[Problem] From the records beneath, determine how many lines contain "computer" and report only that figure.

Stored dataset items
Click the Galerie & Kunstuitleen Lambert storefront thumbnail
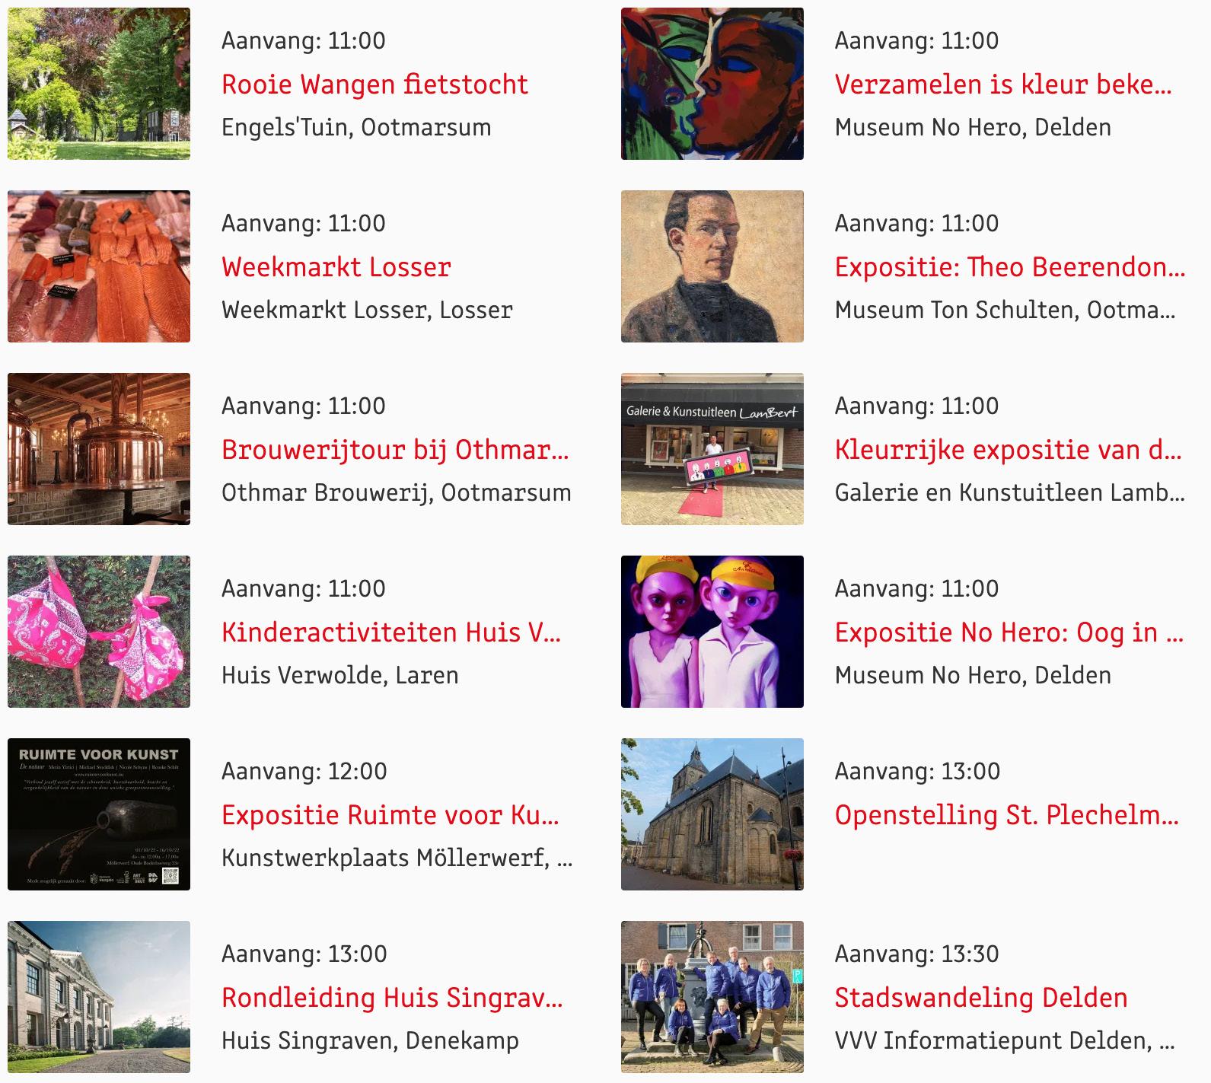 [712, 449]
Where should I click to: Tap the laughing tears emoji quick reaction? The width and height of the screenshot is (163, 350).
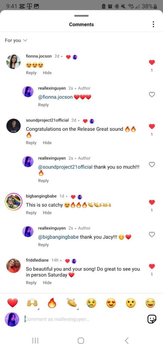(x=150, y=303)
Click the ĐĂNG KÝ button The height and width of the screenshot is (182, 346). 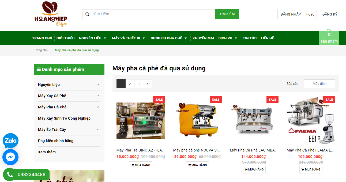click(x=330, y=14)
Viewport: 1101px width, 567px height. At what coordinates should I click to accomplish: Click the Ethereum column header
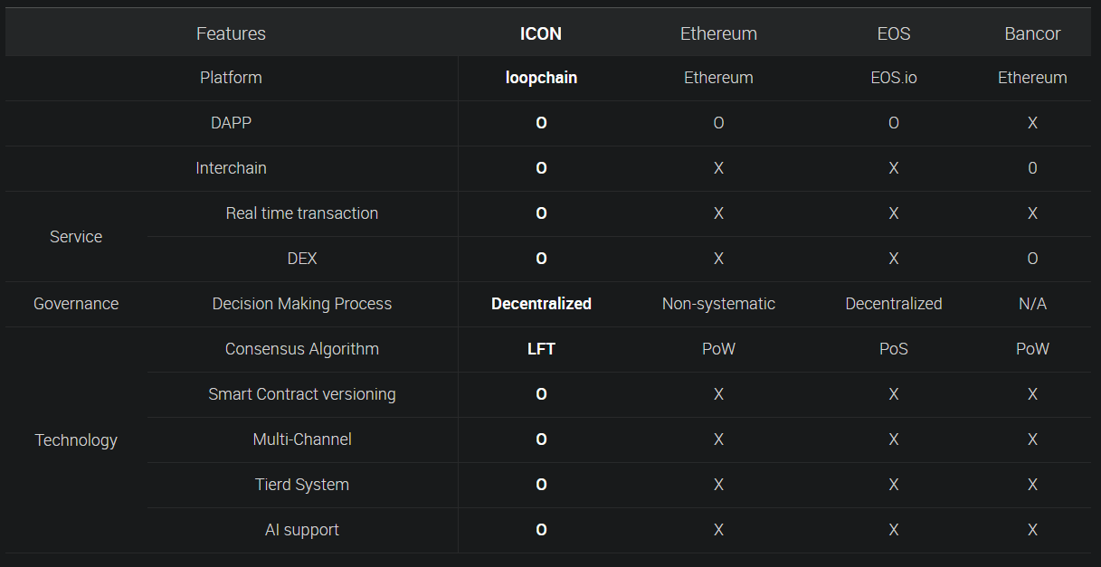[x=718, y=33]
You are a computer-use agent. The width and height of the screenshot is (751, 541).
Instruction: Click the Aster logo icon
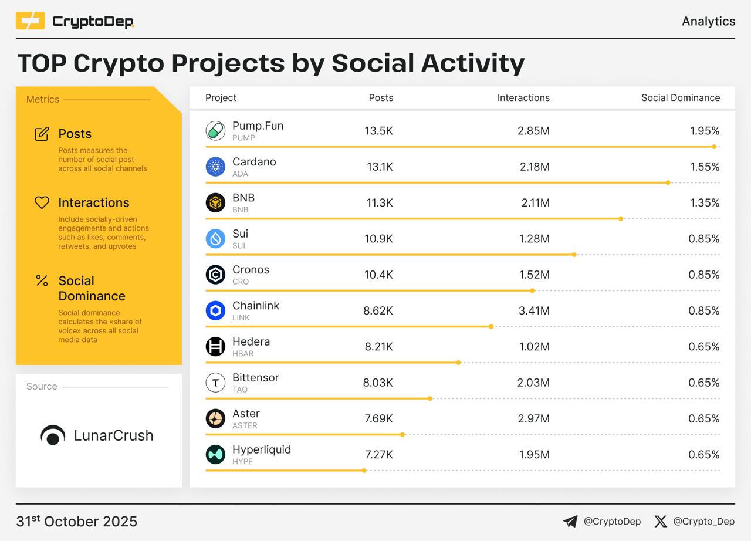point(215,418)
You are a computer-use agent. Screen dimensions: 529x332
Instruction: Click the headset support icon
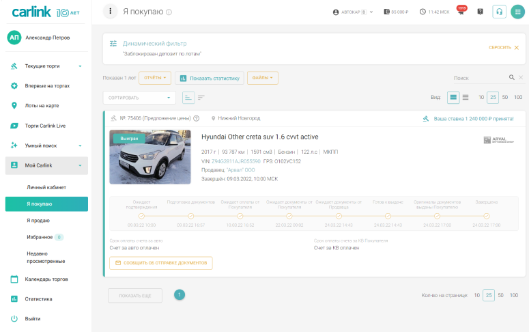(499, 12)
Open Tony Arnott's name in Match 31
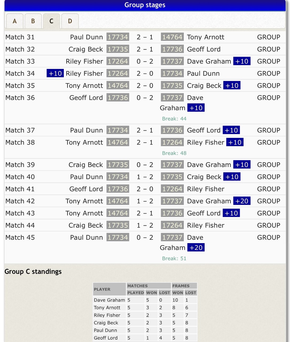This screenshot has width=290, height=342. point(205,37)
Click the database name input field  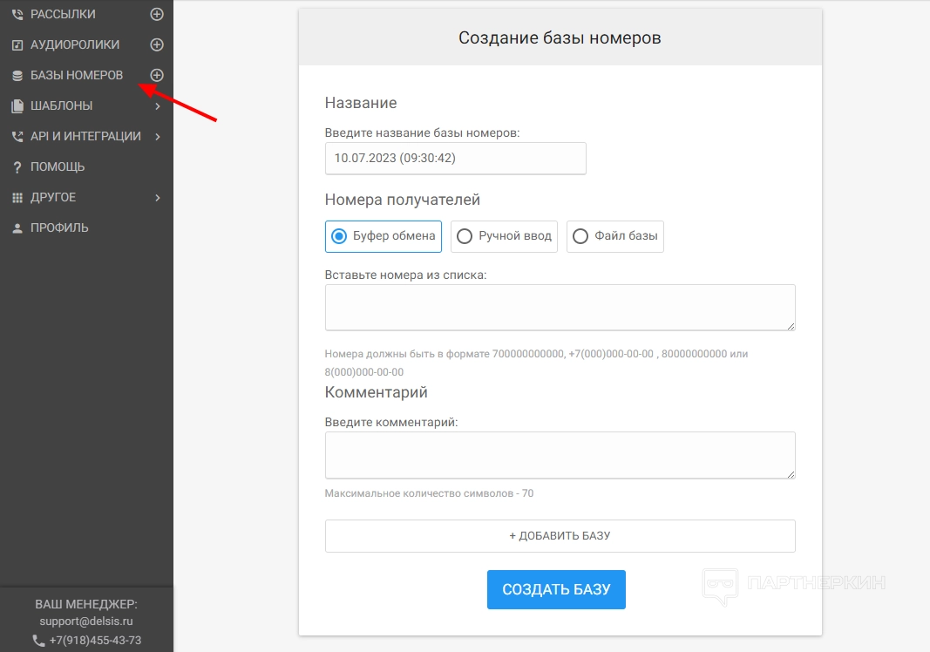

[Answer to this task] 2